» **What needs to be done**
Please print each record below exactly as it is written.
[Information supplied Boundary: Start]
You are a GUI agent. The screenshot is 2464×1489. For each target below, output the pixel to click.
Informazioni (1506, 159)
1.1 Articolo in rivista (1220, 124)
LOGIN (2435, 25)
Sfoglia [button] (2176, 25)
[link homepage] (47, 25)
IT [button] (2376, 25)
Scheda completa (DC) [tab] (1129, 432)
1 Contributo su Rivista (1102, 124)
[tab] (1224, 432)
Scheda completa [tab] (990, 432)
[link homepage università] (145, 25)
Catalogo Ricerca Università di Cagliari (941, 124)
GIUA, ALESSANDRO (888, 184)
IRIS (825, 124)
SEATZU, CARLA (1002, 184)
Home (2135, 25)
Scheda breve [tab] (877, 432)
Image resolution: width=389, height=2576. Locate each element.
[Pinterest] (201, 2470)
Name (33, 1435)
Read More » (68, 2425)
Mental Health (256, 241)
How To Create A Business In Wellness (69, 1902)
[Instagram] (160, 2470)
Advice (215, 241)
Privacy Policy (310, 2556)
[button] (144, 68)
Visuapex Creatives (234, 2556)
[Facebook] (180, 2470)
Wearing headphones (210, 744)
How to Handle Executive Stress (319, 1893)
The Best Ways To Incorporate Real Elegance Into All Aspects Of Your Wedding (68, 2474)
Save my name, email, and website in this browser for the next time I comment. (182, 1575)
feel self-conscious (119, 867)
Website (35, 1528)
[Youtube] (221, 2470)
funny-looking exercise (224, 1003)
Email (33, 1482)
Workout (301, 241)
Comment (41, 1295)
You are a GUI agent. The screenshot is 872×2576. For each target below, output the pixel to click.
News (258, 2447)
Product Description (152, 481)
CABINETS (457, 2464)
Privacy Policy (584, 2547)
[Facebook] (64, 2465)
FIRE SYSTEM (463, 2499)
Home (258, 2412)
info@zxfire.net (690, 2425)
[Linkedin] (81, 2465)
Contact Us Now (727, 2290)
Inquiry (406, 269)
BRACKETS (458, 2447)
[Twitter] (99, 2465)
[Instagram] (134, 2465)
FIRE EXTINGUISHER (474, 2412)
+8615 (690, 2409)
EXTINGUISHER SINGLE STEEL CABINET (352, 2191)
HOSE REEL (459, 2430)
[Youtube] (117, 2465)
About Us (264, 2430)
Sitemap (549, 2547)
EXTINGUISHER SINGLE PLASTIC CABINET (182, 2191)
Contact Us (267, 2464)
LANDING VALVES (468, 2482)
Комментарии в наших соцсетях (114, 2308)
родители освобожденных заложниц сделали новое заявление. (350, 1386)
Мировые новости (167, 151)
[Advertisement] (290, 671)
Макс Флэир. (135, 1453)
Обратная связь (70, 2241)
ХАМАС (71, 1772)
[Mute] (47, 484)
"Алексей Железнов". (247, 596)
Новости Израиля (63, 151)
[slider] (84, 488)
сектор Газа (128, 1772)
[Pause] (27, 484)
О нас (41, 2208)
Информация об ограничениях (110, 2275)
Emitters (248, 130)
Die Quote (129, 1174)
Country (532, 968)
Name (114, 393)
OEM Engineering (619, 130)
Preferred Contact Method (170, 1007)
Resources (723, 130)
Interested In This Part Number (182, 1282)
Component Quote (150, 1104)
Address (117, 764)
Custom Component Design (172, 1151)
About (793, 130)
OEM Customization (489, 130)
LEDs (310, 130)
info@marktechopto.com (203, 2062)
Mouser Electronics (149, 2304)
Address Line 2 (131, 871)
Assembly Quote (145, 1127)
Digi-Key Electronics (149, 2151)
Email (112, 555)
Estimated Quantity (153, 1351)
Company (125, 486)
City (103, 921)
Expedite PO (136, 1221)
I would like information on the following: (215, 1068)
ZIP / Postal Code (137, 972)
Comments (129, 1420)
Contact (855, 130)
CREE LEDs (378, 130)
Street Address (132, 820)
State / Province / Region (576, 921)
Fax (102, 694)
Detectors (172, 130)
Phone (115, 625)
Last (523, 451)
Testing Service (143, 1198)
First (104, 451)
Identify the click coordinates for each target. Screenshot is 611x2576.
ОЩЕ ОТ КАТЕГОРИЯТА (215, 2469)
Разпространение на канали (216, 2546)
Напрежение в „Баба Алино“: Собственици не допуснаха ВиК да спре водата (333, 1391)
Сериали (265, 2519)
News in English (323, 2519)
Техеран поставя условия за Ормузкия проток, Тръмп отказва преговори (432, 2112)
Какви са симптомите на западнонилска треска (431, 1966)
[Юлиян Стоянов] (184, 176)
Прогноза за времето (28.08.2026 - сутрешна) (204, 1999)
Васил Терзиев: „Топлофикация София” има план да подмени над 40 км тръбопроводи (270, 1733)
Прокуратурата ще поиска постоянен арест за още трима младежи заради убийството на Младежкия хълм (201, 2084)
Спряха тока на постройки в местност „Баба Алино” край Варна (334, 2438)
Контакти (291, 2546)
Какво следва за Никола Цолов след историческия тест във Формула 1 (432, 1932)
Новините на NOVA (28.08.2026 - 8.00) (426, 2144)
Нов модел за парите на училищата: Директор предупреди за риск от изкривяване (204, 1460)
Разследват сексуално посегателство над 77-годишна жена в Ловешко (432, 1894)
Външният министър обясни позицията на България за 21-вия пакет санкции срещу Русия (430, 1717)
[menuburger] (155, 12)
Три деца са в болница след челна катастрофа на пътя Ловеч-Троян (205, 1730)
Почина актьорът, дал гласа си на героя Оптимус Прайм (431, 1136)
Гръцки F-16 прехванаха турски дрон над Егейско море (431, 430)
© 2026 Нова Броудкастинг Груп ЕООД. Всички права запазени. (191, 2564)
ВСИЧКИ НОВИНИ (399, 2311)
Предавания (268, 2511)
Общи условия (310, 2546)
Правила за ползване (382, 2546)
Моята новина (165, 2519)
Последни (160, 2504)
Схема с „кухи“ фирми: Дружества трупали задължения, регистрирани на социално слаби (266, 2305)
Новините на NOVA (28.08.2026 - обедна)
[Information supplied Boundary: End]
» **Problem solution**
You are a GUI agent. The screenshot is 2464×1489. For each target below, output the pixel to click.
Informazioni (1506, 159)
1.1 Articolo in rivista (1220, 124)
LOGIN (2435, 25)
Sfoglia [button] (2176, 25)
[link homepage] (47, 25)
IT [button] (2376, 25)
Scheda completa (DC) [tab] (1129, 432)
1 Contributo su Rivista (1102, 124)
[tab] (1224, 432)
Scheda completa [tab] (990, 432)
[link homepage università] (145, 25)
Catalogo Ricerca Università di Cagliari (941, 124)
GIUA, ALESSANDRO (888, 184)
IRIS (825, 124)
SEATZU, CARLA (1002, 184)
Home (2135, 25)
Scheda breve [tab] (877, 432)
Image resolution: width=389, height=2576. Locate each element.
[Pinterest] (201, 2470)
Name (33, 1435)
Read More » (68, 2425)
Mental Health (256, 241)
How To Create A Business In Wellness (69, 1902)
[Instagram] (160, 2470)
Advice (215, 241)
Privacy Policy (310, 2556)
[button] (144, 68)
Visuapex Creatives (234, 2556)
[Facebook] (180, 2470)
Wearing headphones (210, 744)
How to Handle Executive Stress (319, 1893)
The Best Ways To Incorporate Real Elegance Into All Aspects Of Your Wedding (68, 2474)
Save my name, email, and website in this browser for the next time I comment. (182, 1575)
feel self-conscious (119, 867)
Website (35, 1528)
[Youtube] (221, 2470)
funny-looking exercise (224, 1003)
Email (33, 1482)
Workout (301, 241)
Comment (41, 1295)
You are a GUI agent. The screenshot is 872×2576. For each target below, output the pixel to click.
News (258, 2447)
Product Description (152, 481)
CABINETS (457, 2464)
Privacy Policy (584, 2547)
[Facebook] (64, 2465)
FIRE SYSTEM (463, 2499)
Home (258, 2412)
info@zxfire.net (690, 2425)
[Linkedin] (81, 2465)
Contact Us Now (727, 2290)
Inquiry (406, 269)
BRACKETS (458, 2447)
[Twitter] (99, 2465)
[Instagram] (134, 2465)
FIRE EXTINGUISHER (474, 2412)
+8615 (690, 2409)
EXTINGUISHER SINGLE STEEL CABINET (352, 2191)
HOSE REEL (459, 2430)
[Youtube] (117, 2465)
About Us (264, 2430)
Sitemap (549, 2547)
EXTINGUISHER SINGLE PLASTIC CABINET (182, 2191)
Contact Us (267, 2464)
LANDING VALVES (468, 2482)
Комментарии в наших соцсетях (114, 2308)
родители освобожденных заложниц сделали новое заявление. (350, 1386)
Мировые новости (167, 151)
[Advertisement] (290, 671)
Макс Флэир. (135, 1453)
Обратная связь (70, 2241)
ХАМАС (71, 1772)
[Mute] (47, 484)
"Алексей Железнов". (247, 596)
Новости Израиля (63, 151)
[slider] (84, 488)
сектор Газа (128, 1772)
[Pause] (27, 484)
О нас (41, 2208)
Информация об ограничениях (110, 2275)
Emitters (248, 130)
Die Quote (129, 1174)
Country (532, 968)
Name (114, 393)
OEM Engineering (619, 130)
Preferred Contact Method (170, 1007)
Resources (723, 130)
Interested In This Part Number (182, 1282)
Component Quote (150, 1104)
Address (117, 764)
Custom Component Design (172, 1151)
About (793, 130)
OEM Customization (489, 130)
LEDs (310, 130)
info@marktechopto.com (203, 2062)
Mouser Electronics (149, 2304)
Address Line 2 (131, 871)
Assembly Quote (145, 1127)
Digi-Key Electronics (149, 2151)
Email (112, 555)
Estimated Quantity (153, 1351)
Company (125, 486)
City (103, 921)
Expedite PO (136, 1221)
I would like information on the following: (215, 1068)
ZIP / Postal Code (137, 972)
Comments (129, 1420)
Contact (855, 130)
CREE LEDs (378, 130)
Street Address (132, 820)
State / Province / Region (576, 921)
Fax (102, 694)
Detectors (172, 130)
Phone (115, 625)
Last (523, 451)
Testing Service (143, 1198)
First (104, 451)
Identify the click coordinates for each target. Screenshot is 611x2576.
ОЩЕ ОТ КАТЕГОРИЯТА (215, 2469)
Разпространение на канали (216, 2546)
Напрежение в „Баба Алино“: Собственици не допуснаха ВиК да спре водата (333, 1391)
Сериали (265, 2519)
News in English (323, 2519)
Техеран поставя условия за Ормузкия проток, Тръмп отказва преговори (432, 2112)
Какви са симптомите на западнонилска треска (431, 1966)
[Юлиян Стоянов] (184, 176)
Прогноза за времето (28.08.2026 - сутрешна) (204, 1999)
Васил Терзиев: „Топлофикация София” има план да подмени над 40 км тръбопроводи (270, 1733)
Прокуратурата ще поиска постоянен арест за още трима младежи заради убийството на Младежкия хълм (201, 2084)
Спряха тока на постройки в местност „Баба Алино” край Варна (334, 2438)
Контакти (291, 2546)
Какво следва за Никола Цолов след историческия тест във Формула 1 (432, 1932)
Новините на NOVA (28.08.2026 - 8.00) (426, 2144)
Нов модел за парите на училищата: Директор предупреди за риск от изкривяване (204, 1460)
Разследват сексуално посегателство над 77-годишна жена в Ловешко (432, 1894)
Външният министър обясни позицията на България за 21-вия пакет санкции срещу Русия (430, 1717)
[menuburger] (155, 12)
Три деца са в болница след челна катастрофа на пътя Ловеч-Троян (205, 1730)
Почина актьорът, дал гласа си на героя Оптимус Прайм (431, 1136)
Гръцки F-16 прехванаха турски дрон над Егейско море (431, 430)
© 2026 Нова Броудкастинг Груп ЕООД. Всички права запазени. (191, 2564)
ВСИЧКИ НОВИНИ (399, 2311)
Предавания (268, 2511)
Общи условия (310, 2546)
Правила за ползване (382, 2546)
Моята новина (165, 2519)
Последни (160, 2504)
Схема с „кухи“ фирми: Дружества трупали задължения, регистрирани на социално слаби (266, 2305)
Новините на NOVA (28.08.2026 - обедна)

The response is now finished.